The Ghosts of Ingeborg Bachmann
"For Wittgenstein, the tragedy of language was the product of neither faulty grammar nor impoverished vocabulary. Instead, it was a matter of some intrinsic truncation: Even at its most capacious, language could represent only a sliver of the world. In a radio essay summarizing Wittgenstein's argument, the Austrian novelist and poet Ingeborg Bachmann observed that "even if our language were perfect and were able to describe the world perfectly, not a single problem that concerns us would be solved.""
"Bachmann feared that her favorite philosopher might be right. Still, in her work as a poet and a novelist, she did what she could to resist his verdict, spending much of her writing career-from her first volume of poems, Borrowed Time, to her disheveled novel, Malina -trying to disprove his conclusions.
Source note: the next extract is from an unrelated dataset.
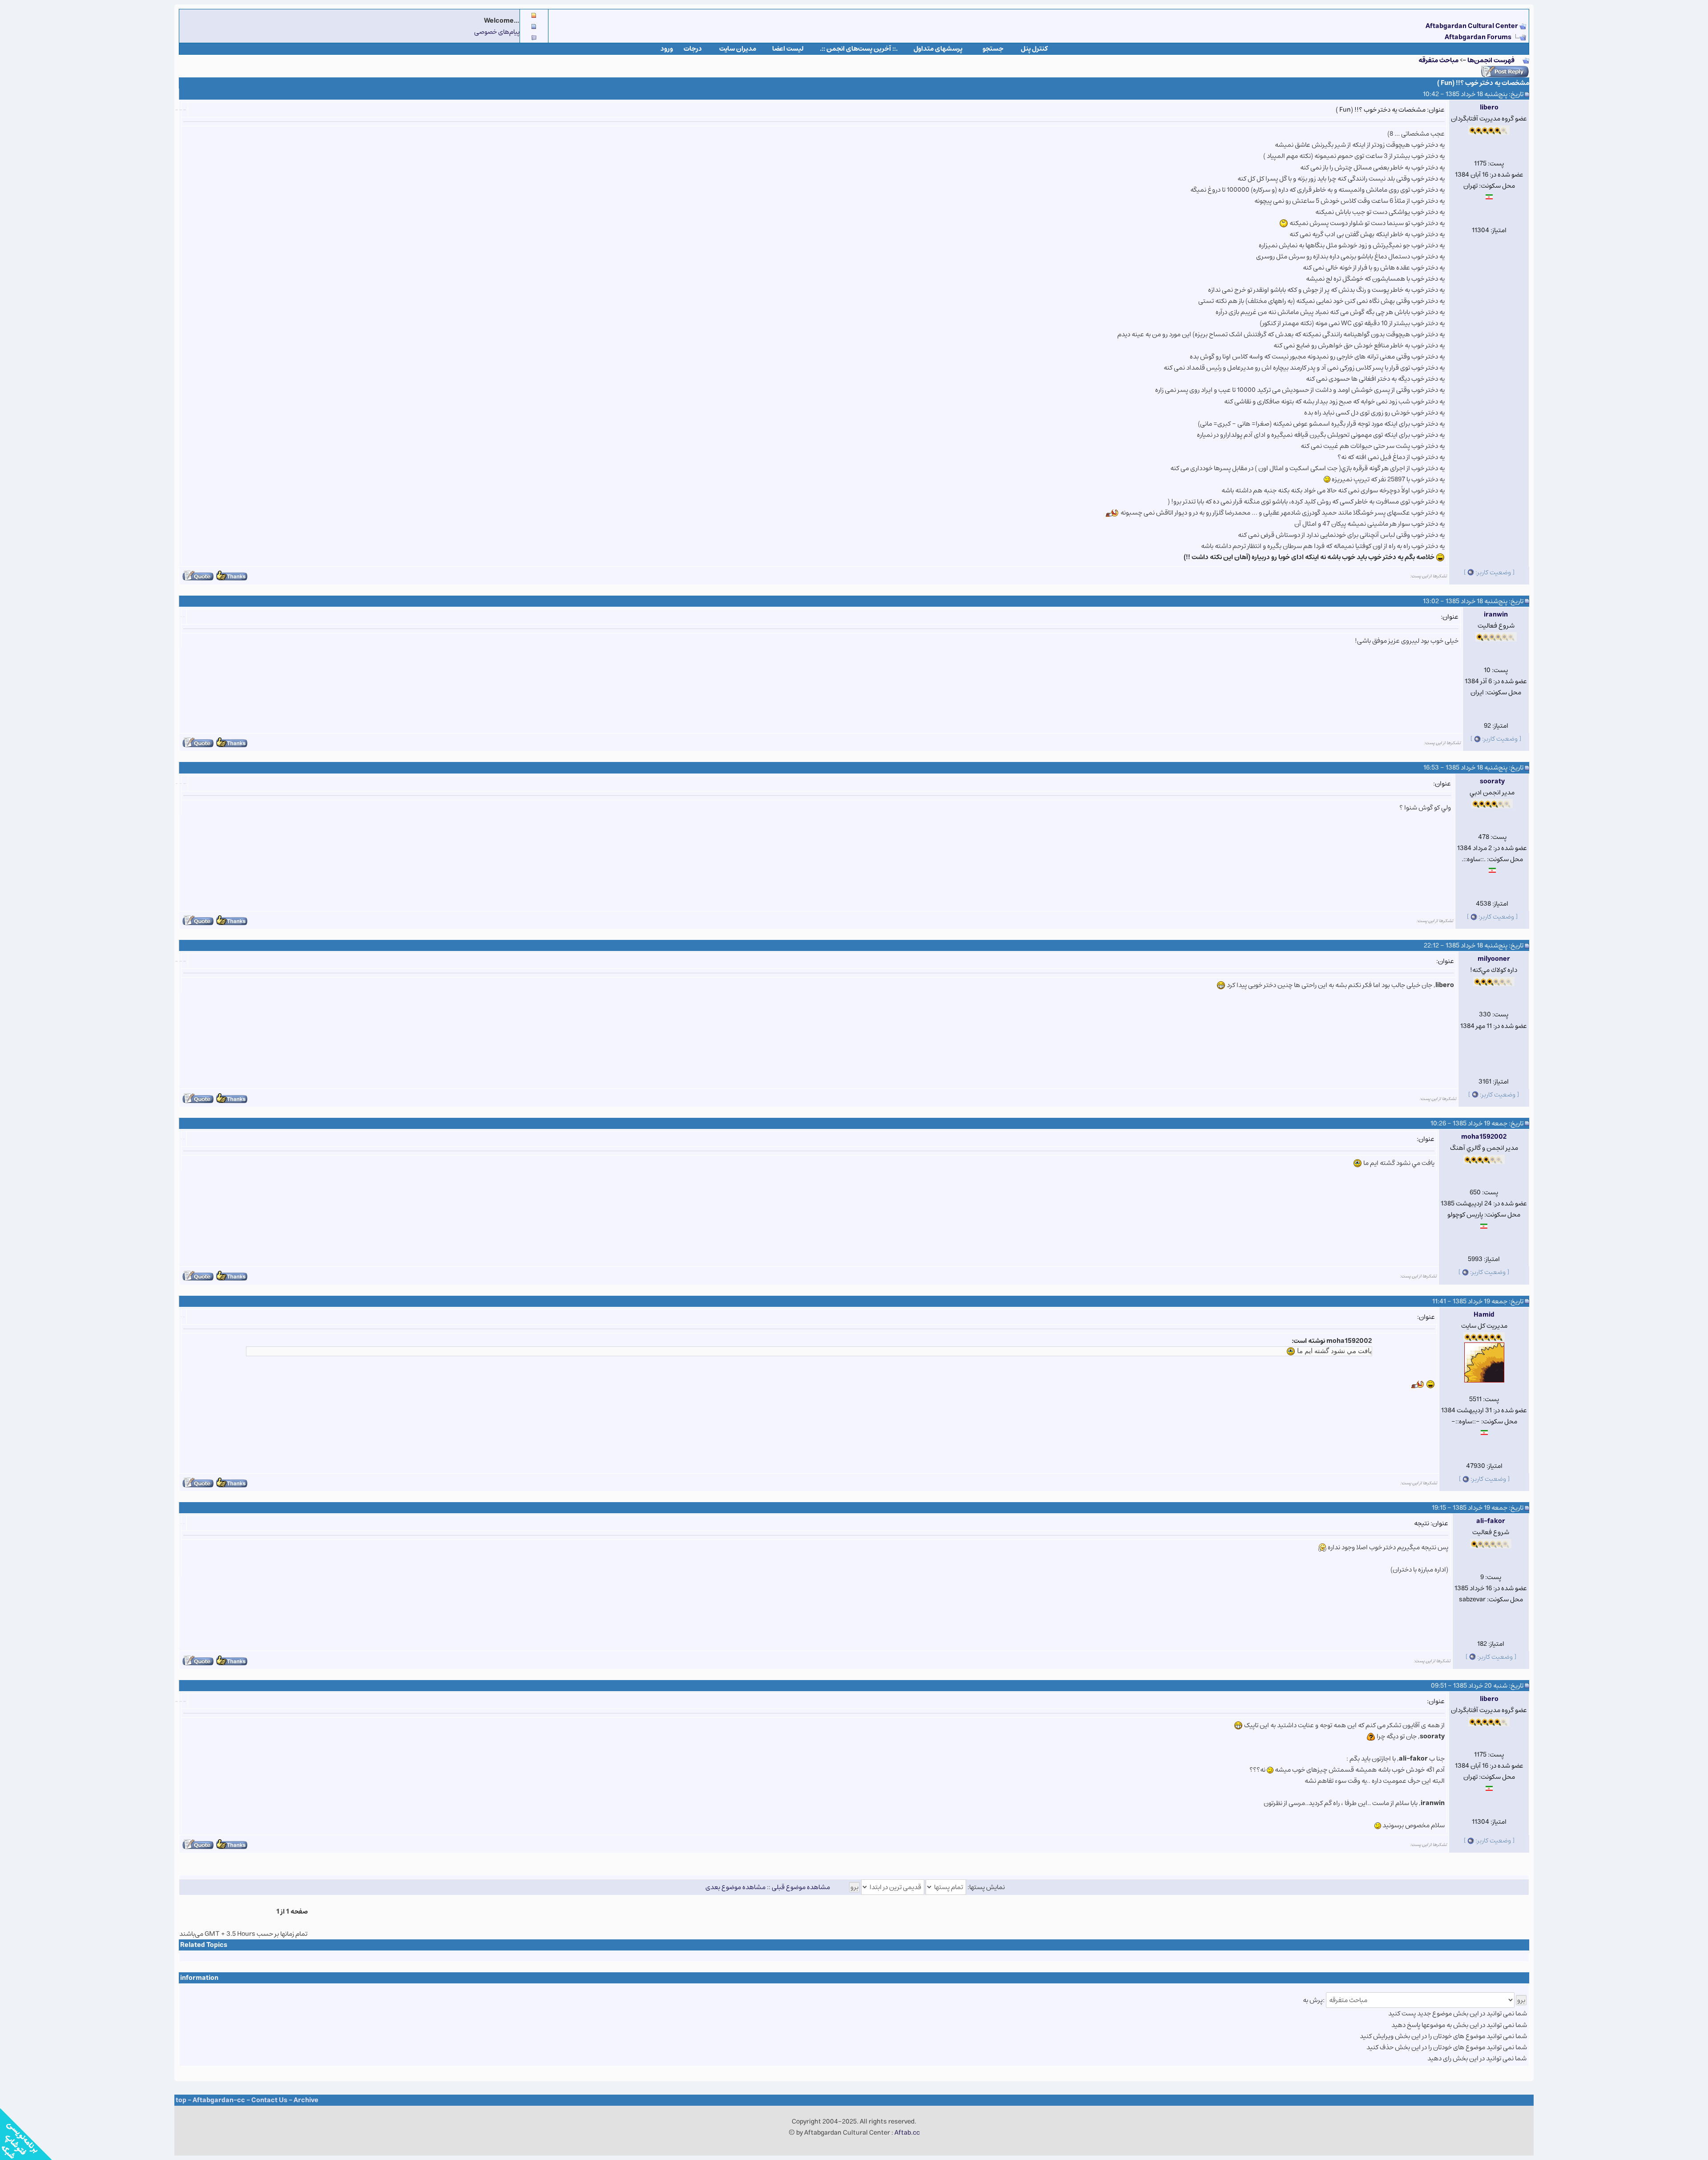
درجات (693, 49)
She was determined to reach what she called, in yet another fragment on Wittgenstein, "the unsayable, the mystical, the limit"-and to do so with those blunt instruments, words."
"Bachmann's first attempt (at least in the medium of fiction) was The Honditsch Cross, a slim novella that she wrote when she was just 18. Now released for the first time in English in a characteristically lithe translation by Tess Lewis, it affords a rare glimpse into a usually meticulous writer's more unpolished efforts. Like most juvenilia, the novella is of interest primarily because its author went on to do greater things."
Ludwig Wittgenstein claimed that language sets the boundary of the world humans can represent, implying that even perfect language cannot solve core human problems. Ingeborg Bachmann sought to resist that limit by attempting to reach "the unsayable, the mystical, the limit" through poetry and fiction. Her early novella, written at eighteen, is comparatively realist and unpolished next to later oneiric, cloudy work; it exhibits clear, crisp phrasing rather than dreamlike ambiguity. The novella introduces recurring preoccupations—sexual violence and emotional deflation—that persist throughout later, more mature explorations. An English translation by Tess Lewis makes these traces visible.